-- INPUT RECORDS follows --
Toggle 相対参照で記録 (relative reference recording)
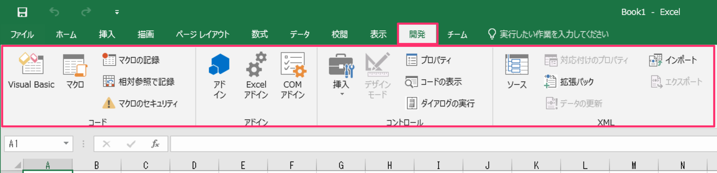 pos(139,82)
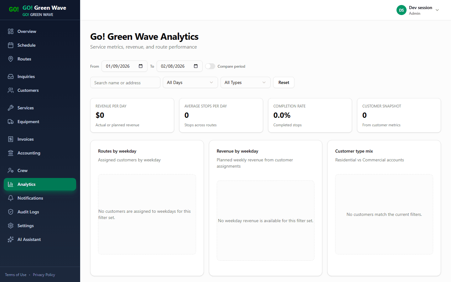Image resolution: width=451 pixels, height=282 pixels.
Task: Open Settings from the sidebar
Action: click(x=25, y=226)
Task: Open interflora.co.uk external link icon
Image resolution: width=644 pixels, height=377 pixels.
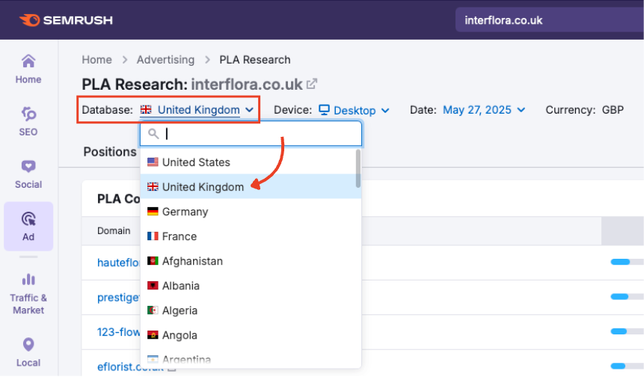Action: [x=312, y=84]
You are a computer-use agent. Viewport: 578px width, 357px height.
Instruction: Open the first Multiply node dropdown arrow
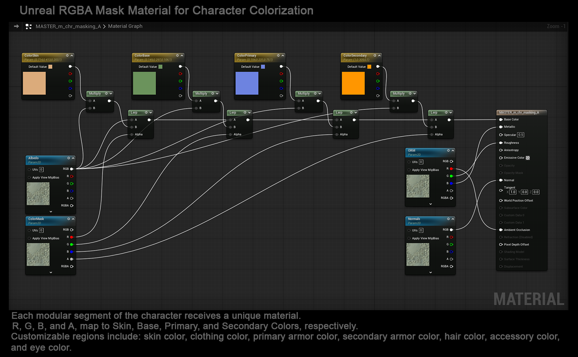click(111, 94)
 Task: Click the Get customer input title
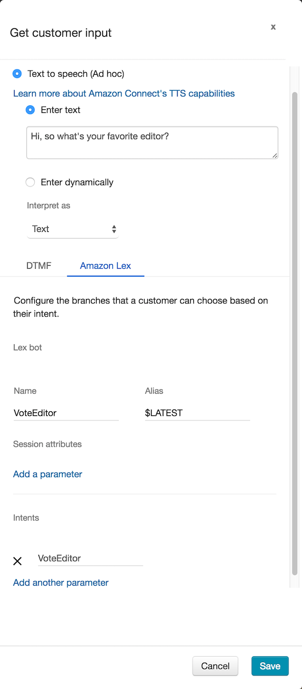(61, 33)
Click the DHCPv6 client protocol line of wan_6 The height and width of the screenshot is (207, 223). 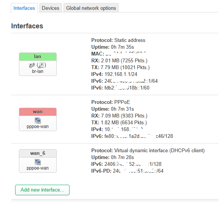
-- INPUT RECORDS concluded --
» TASK ITEM:
Once more, please print all the lines above exactly, without their pictures.

» EXERCISE ANSWER:
Toggle 相対参照で記録 (relative reference recording)
 pos(139,82)
Image resolution: width=451 pixels, height=282 pixels.
Task: Open Settings from the sidebar
Action: click(x=25, y=226)
Task: Open interflora.co.uk external link icon
Image resolution: width=644 pixels, height=377 pixels.
Action: [x=312, y=84]
You are a computer-use agent. Viewport: 578px width, 357px height.
Instruction: Open the first Multiply node dropdown arrow
click(111, 94)
 Task: Click the Get customer input title
(61, 33)
Click the DHCPv6 client protocol line of wan_6 The height and width of the screenshot is (207, 223). 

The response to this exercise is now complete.